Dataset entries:
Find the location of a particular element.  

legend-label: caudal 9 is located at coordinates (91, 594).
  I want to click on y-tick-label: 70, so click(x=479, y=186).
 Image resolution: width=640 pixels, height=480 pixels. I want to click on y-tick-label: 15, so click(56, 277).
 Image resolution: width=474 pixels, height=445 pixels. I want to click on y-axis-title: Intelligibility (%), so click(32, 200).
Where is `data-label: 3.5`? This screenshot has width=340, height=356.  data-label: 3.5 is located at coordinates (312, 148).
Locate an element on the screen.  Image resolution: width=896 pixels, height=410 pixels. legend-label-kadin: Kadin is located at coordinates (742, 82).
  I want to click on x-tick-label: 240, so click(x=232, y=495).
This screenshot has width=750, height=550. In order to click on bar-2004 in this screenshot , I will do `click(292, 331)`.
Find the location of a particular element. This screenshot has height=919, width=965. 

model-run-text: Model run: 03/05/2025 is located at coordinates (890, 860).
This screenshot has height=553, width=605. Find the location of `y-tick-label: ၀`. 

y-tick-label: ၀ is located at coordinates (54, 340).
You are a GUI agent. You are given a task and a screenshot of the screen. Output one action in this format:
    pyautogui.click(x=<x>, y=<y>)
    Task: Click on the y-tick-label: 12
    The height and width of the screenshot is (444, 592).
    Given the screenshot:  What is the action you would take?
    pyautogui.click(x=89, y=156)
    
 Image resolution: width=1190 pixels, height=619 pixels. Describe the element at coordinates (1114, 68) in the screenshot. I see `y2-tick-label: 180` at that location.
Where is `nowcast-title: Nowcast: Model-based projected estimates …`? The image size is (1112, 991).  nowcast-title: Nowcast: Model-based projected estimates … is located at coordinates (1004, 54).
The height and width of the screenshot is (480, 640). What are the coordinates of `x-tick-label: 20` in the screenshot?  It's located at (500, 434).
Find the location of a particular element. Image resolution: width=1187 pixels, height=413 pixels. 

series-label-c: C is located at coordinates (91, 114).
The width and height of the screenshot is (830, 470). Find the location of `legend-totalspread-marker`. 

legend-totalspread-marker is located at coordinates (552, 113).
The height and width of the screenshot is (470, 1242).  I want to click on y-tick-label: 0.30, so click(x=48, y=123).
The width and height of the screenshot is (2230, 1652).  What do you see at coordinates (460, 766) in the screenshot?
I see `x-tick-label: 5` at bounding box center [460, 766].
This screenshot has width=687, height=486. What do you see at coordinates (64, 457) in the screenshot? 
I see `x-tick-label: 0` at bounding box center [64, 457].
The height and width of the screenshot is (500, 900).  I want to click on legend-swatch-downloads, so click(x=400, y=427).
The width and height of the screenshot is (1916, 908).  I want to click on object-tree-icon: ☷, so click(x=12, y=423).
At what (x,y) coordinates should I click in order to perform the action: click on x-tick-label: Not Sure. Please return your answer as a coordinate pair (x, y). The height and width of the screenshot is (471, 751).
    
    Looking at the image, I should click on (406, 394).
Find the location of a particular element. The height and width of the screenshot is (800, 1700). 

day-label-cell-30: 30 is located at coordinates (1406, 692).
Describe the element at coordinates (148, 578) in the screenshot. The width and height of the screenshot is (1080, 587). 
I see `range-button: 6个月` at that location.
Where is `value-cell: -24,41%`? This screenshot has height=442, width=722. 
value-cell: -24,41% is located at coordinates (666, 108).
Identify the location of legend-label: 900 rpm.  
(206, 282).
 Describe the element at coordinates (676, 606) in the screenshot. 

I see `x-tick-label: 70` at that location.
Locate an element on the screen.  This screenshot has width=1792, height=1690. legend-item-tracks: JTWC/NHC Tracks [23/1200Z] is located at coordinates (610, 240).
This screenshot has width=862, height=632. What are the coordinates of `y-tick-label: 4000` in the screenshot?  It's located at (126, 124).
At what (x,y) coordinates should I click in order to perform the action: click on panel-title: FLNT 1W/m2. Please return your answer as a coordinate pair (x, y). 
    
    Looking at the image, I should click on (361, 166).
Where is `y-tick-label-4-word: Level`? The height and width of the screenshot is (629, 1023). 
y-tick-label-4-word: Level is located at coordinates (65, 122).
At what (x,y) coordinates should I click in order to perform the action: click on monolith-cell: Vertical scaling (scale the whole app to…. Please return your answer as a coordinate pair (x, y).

Problem: Could you duplicate, word for word, the lines of the records above between the line holding "The height and width of the screenshot is (480, 640)." and the line holding "series-label-c: C is", inclusive?

Task answer:
The height and width of the screenshot is (480, 640). What are the coordinates of `x-tick-label: 20` in the screenshot?  It's located at (500, 434).
Find the location of a particular element. Image resolution: width=1187 pixels, height=413 pixels. 

series-label-c: C is located at coordinates (91, 114).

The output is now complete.